Given request:
Return every row below that contains the word "Select", with case counting.

Material for this exercise:
»»

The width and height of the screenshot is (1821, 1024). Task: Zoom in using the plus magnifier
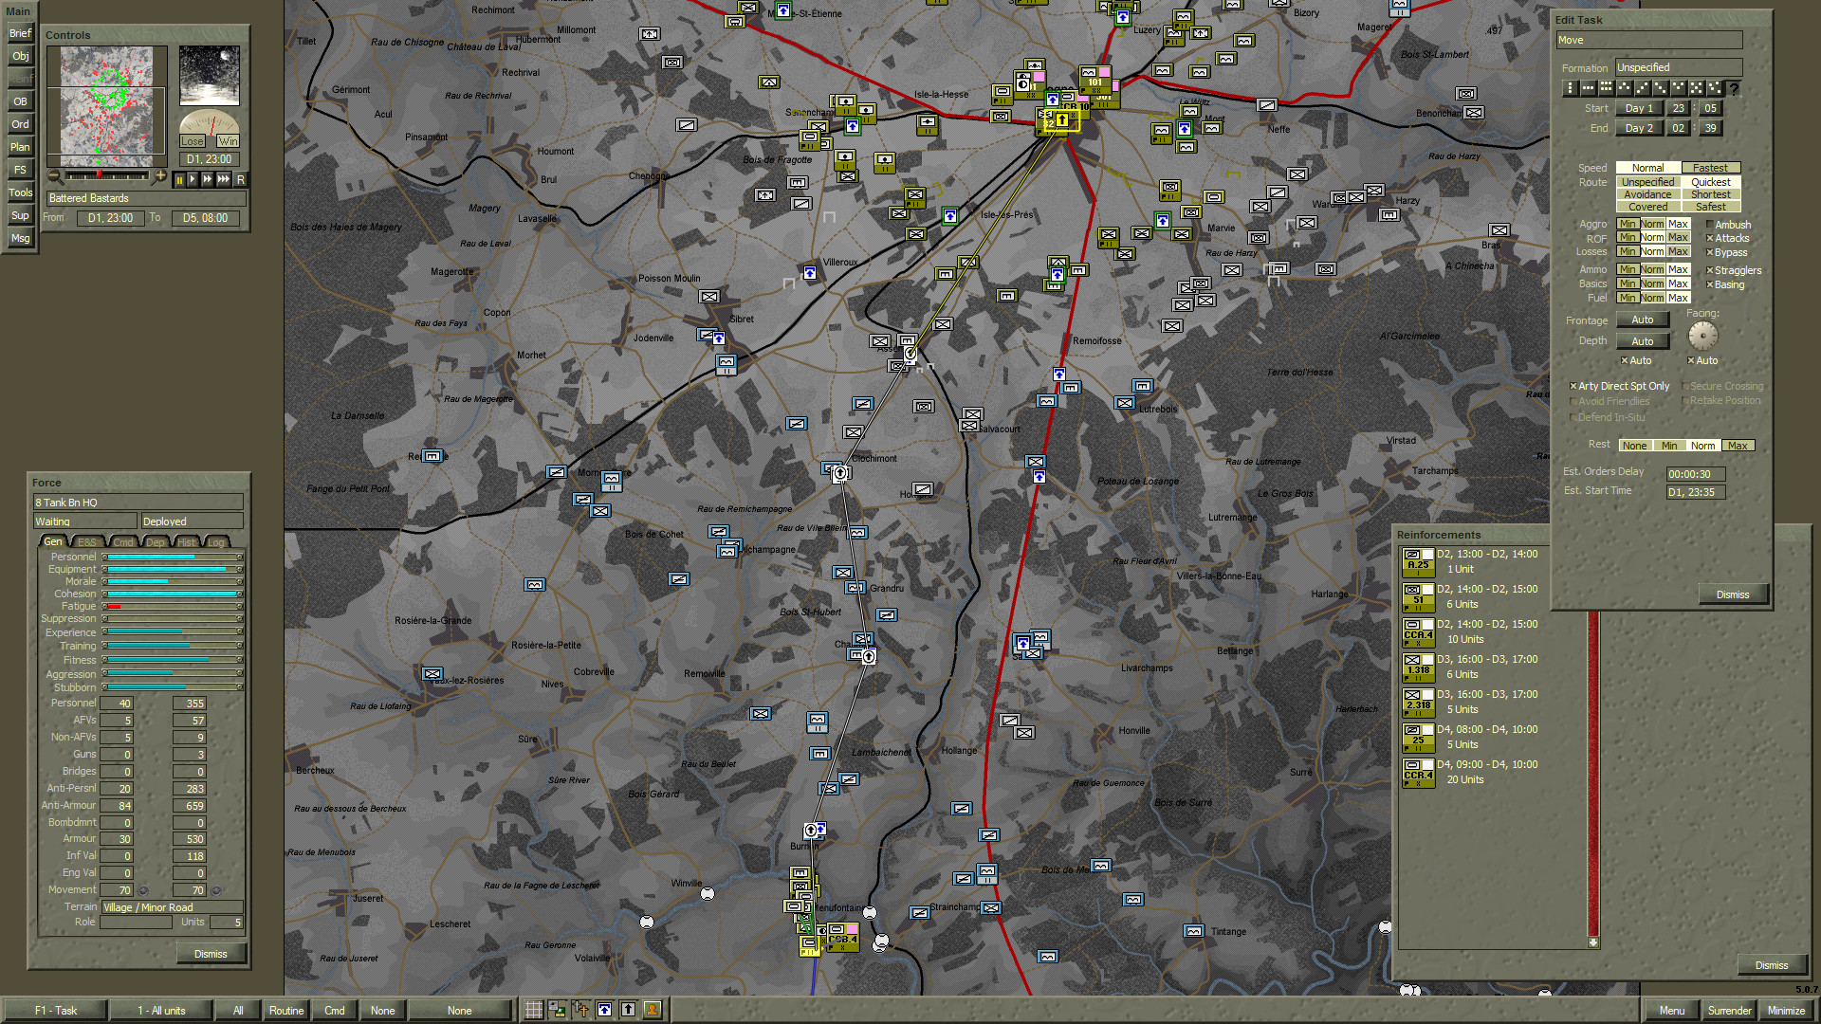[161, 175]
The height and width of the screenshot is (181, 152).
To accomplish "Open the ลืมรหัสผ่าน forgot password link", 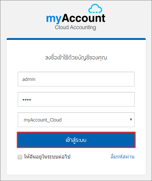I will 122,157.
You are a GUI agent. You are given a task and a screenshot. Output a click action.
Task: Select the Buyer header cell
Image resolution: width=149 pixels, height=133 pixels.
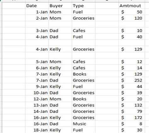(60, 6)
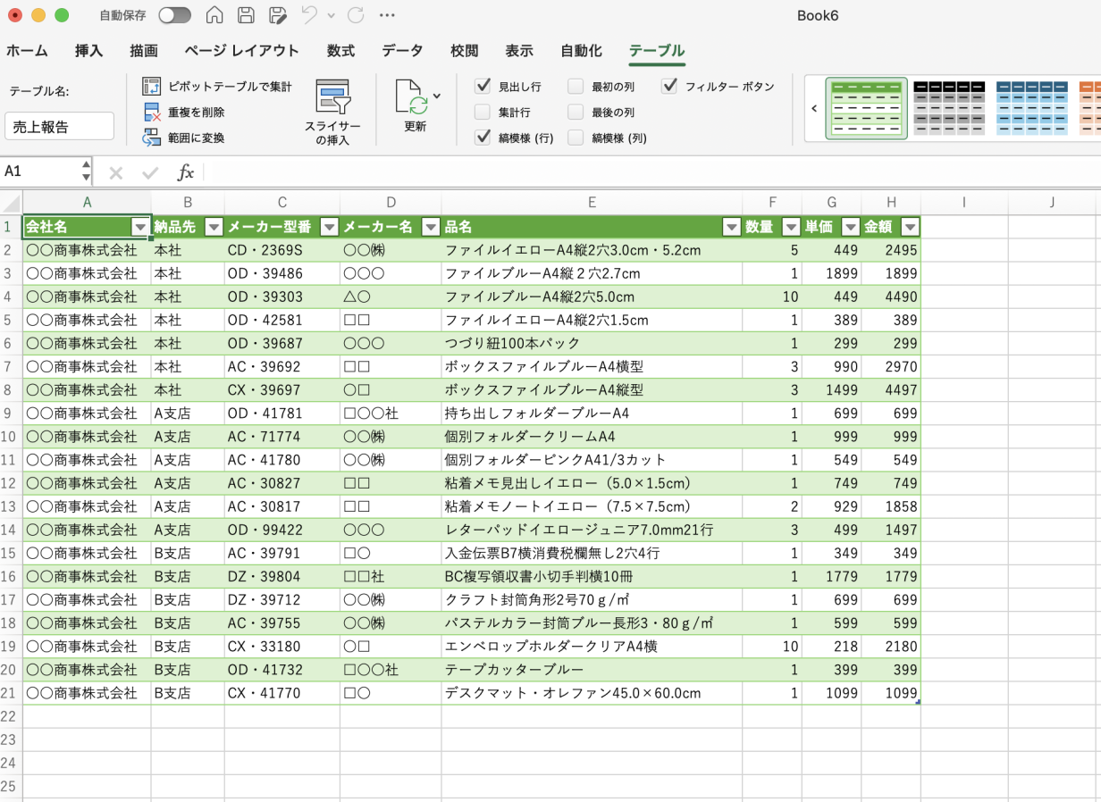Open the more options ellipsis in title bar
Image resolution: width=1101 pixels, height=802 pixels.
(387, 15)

««
»»

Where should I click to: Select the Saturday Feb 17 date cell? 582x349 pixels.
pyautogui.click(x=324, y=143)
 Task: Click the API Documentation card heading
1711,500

««

Answer to this task:
Task: Select the Buyer header cell
Where should I click to: Select the Saturday Feb 17 date cell? 582x349 pixels.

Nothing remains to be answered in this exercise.